Re: A few questions regarding Ambari: Stateless Imaging and existing infrastructure

a. Tue, 26 Aug 2014 01:45:12 -0700

Hi Todd,

thanks for catching back. I was off on vacation myself, so I haven't had
played around the last week myself. I think I have gotten around the
idea but am now struggling to create the image. I am currently using a
python script called live-cd-creator or something like that, but I do
not have a good kickstart file for that, so am pretty much just fiddling
around.


How did you create your image? Do you have any documentation/scripts
you'd like to share?

Again thanks for replying. You are really helping me a lot.

Cheers,
alex.

On 08/19/2014 05:19 PM, Todd S wrote:
> Hi Alex,
> 
> Sorry for the email confusion, I blame my email admin (sadly, it's me).
• • •
## Problem
Continue the Ambari stateless imaging email thread from its last line.

## Listing
• • •
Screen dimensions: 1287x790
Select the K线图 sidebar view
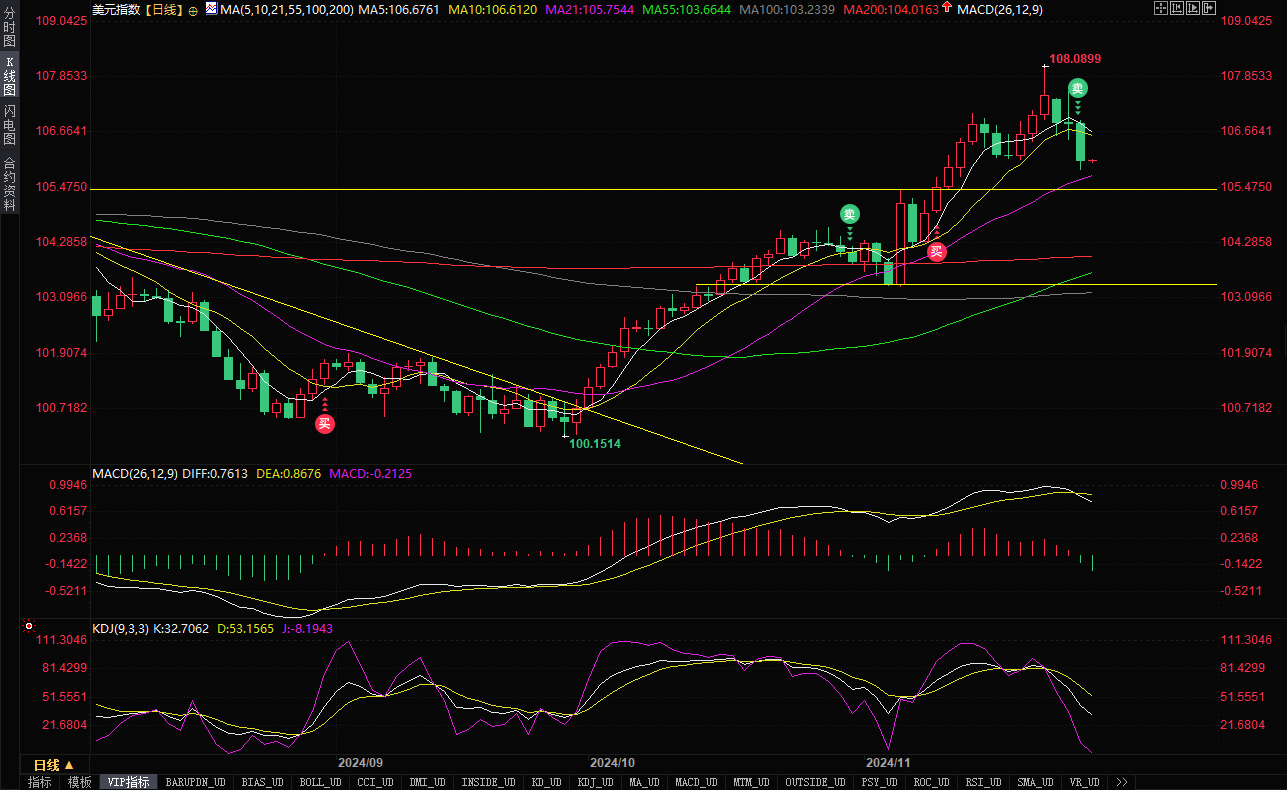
• • •
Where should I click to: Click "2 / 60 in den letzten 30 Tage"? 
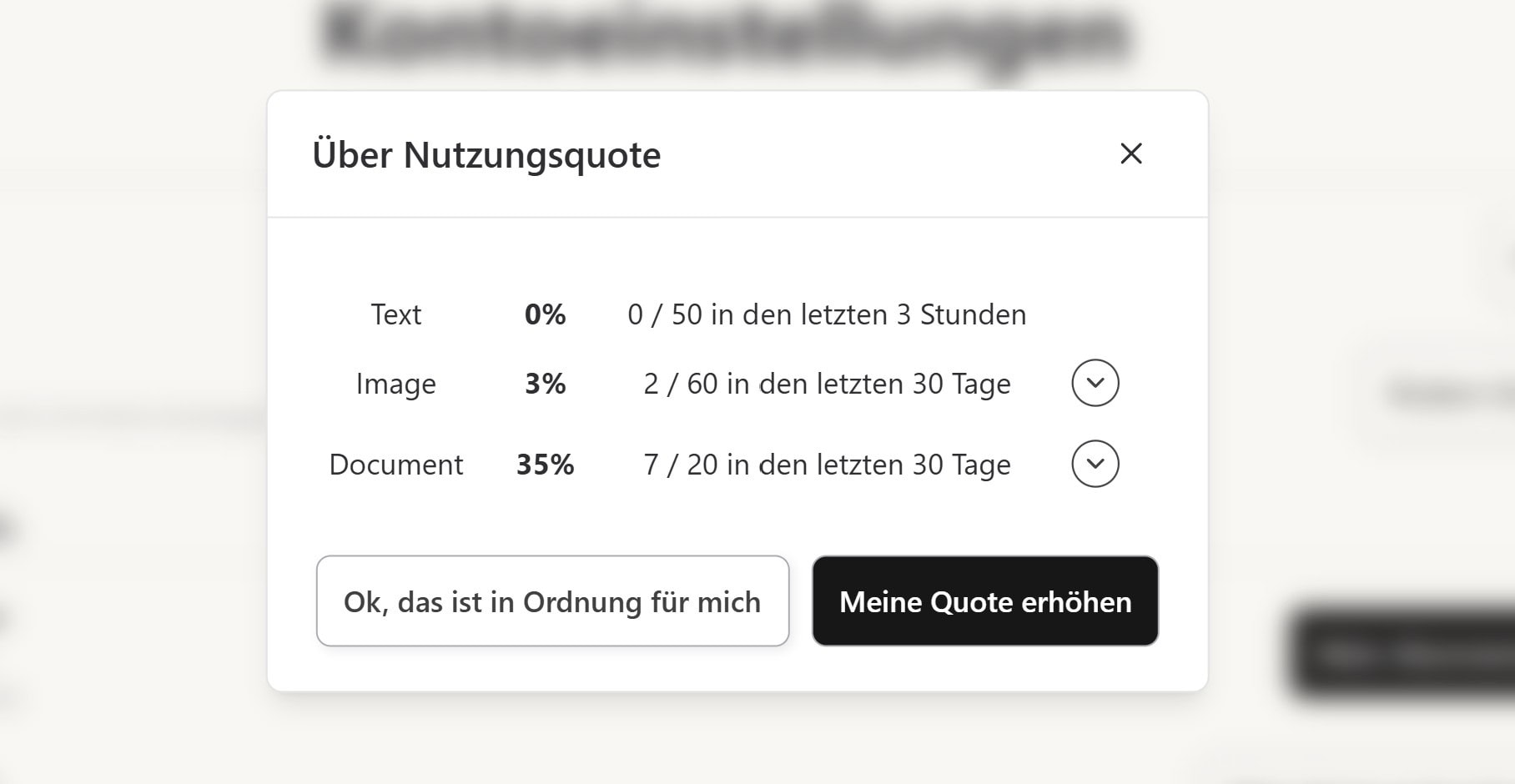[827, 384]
• • •
## Answer to the problem
> 
> We do run the OS from RAM only - no install on the local disk.  Every
> boot is done by PXE, which then mounts the data disks and we're off to
> the races again.  We only use Cobbler to hand out the PXE image, which
> is setup as a distro:
> 
> Name                           : hdp-dn
> Architecture                   : x86_64
> TFTP Boot Files                : {}
> Breed                          : redhat
> Comment                        : 
> Fetchable Files                : {}
> Initrd                         : /tftpboot/hdp-dn/initrd-hdp.gz
> Kernel                         : /tftpboot/hdp-dn/linux-hdp
> Kernel Options                 : {}
> Kernel Options (Post Install)  : {}
> Kickstart Metadata             : {}
> Management Classes             : []
> OS Version                     : generic26
> Owners                         : ['admin']
> Red Hat Management Key         : <<inherit>>
> Red Hat Management Server      : <<inherit>>
> Template Files                 : {}
> 
> 
> Hopefully you got things working in my lag to reply .. vacation season
> is upon us!
> 
> All the best,
> 
> Todd.
> 
> 
> 
> On Mon, Aug 11, 2014 at 12:02 PM, a. <[email protected]
> <mailto:[email protected]>> wrote:
> 
>     Hi Todd!
> 
>     I've run into a caveat getting the same setup to work, as we are looking
>     into a "live system", i.e. where the OS is completely loaded into the
>     RAM and not installed onto the hard drive before use. To be honest I
>     thought this was possible from what you wrote. Right now I only managed
>     for cobbler to let their installer provision CentOS onto the machines
>     hard drive. But this isn't what we wanted.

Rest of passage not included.